Task directions: Print the records below word for word, from the start of the records through the line containing "total-price-field: Precio Total: 16.5", and leave out the pictures.
***** Extracted information *****
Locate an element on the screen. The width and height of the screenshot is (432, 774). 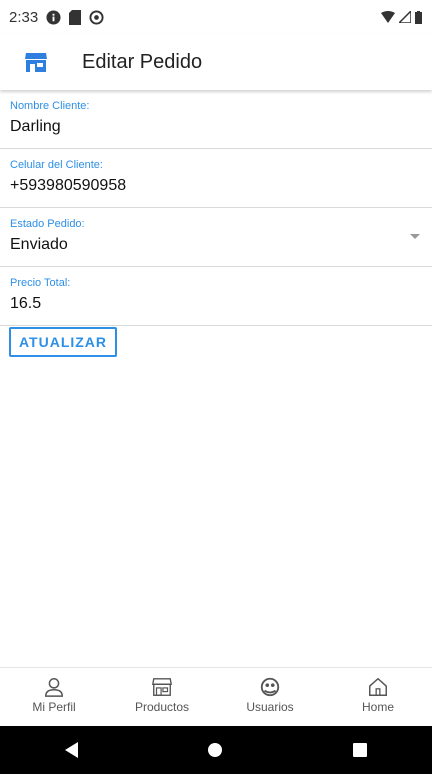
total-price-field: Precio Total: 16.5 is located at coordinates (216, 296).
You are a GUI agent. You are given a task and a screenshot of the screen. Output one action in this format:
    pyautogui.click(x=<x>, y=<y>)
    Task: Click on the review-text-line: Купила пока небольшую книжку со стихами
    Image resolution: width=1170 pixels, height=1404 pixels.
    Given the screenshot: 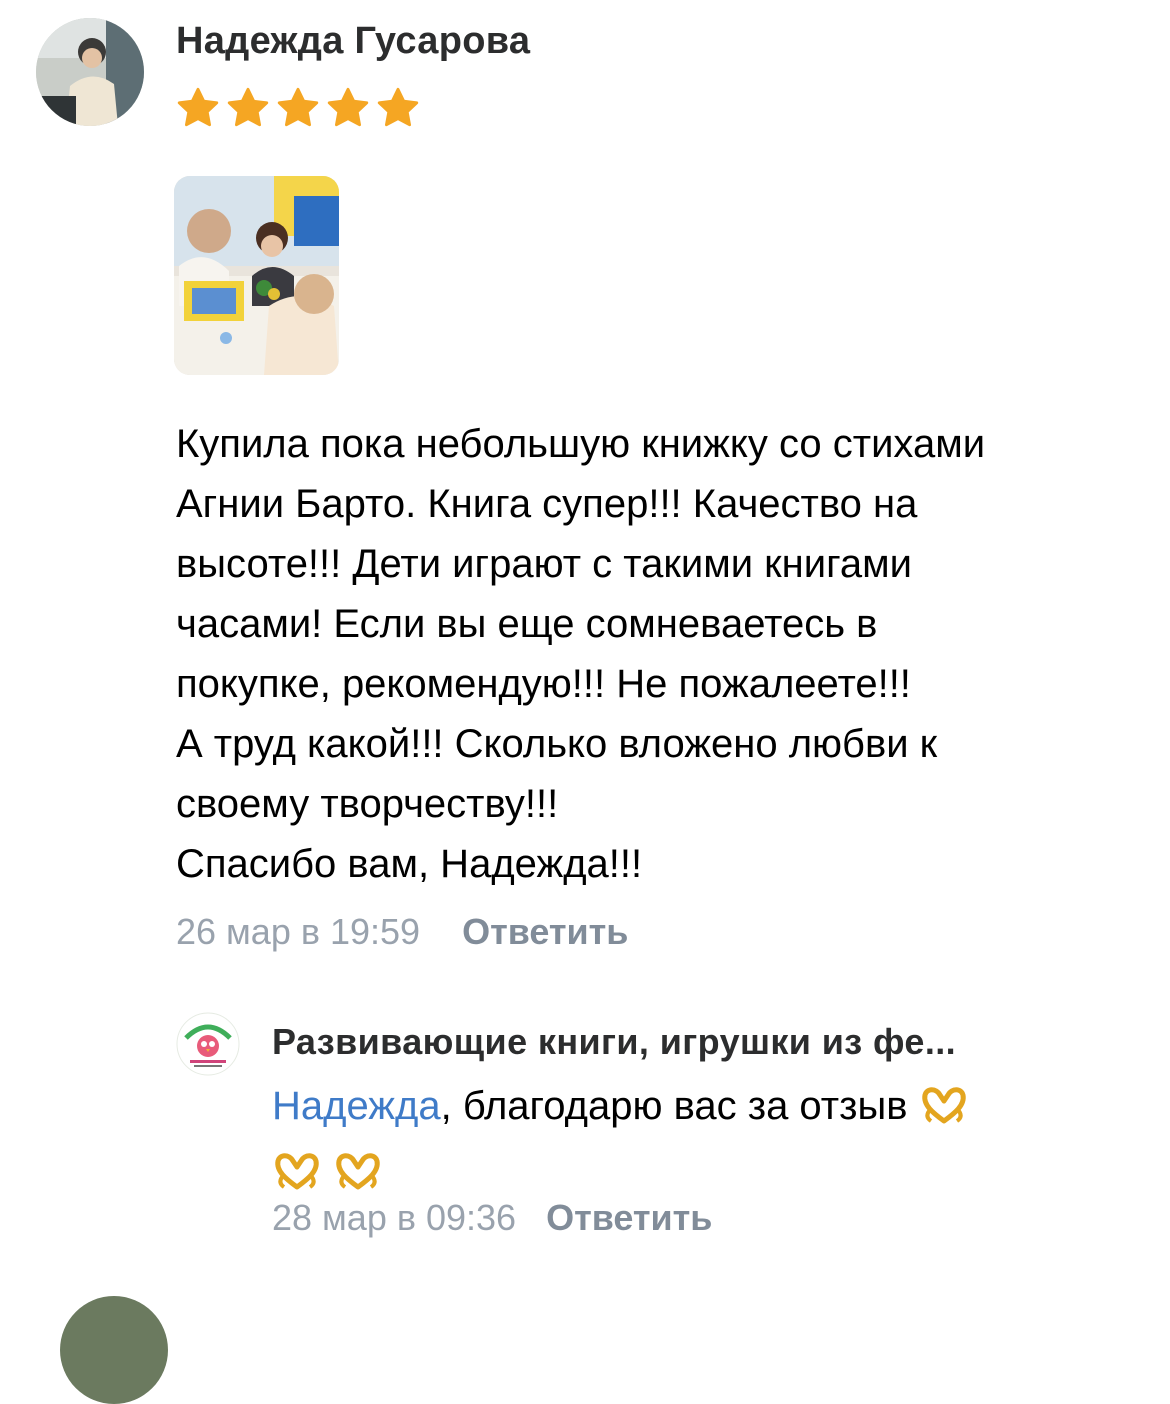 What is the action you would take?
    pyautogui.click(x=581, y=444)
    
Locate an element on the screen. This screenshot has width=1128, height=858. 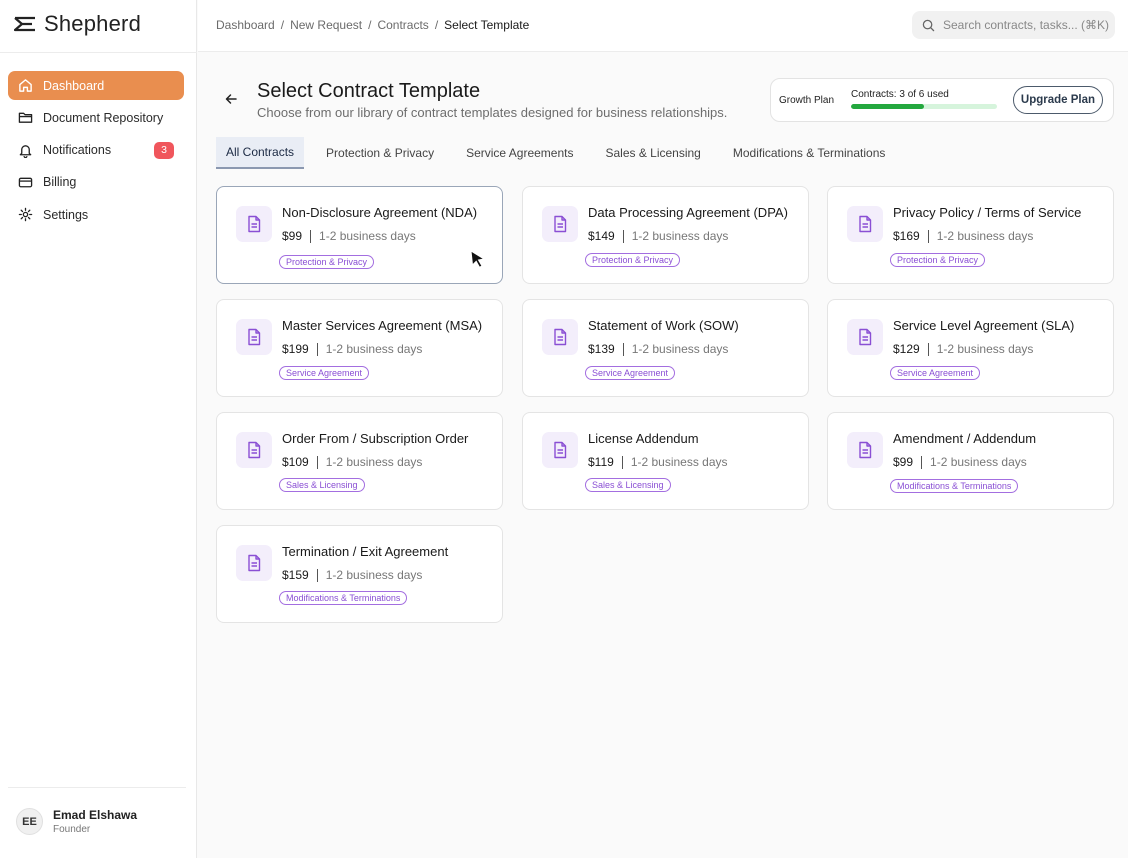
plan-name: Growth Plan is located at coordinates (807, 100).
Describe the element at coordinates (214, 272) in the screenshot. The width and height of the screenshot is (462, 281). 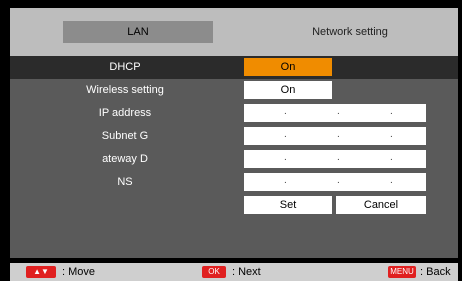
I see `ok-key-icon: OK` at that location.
*****
Solution to this task:
Locate an element on the screen. The width and height of the screenshot is (432, 774). 
total-price-field: Precio Total: 16.5 is located at coordinates (216, 296).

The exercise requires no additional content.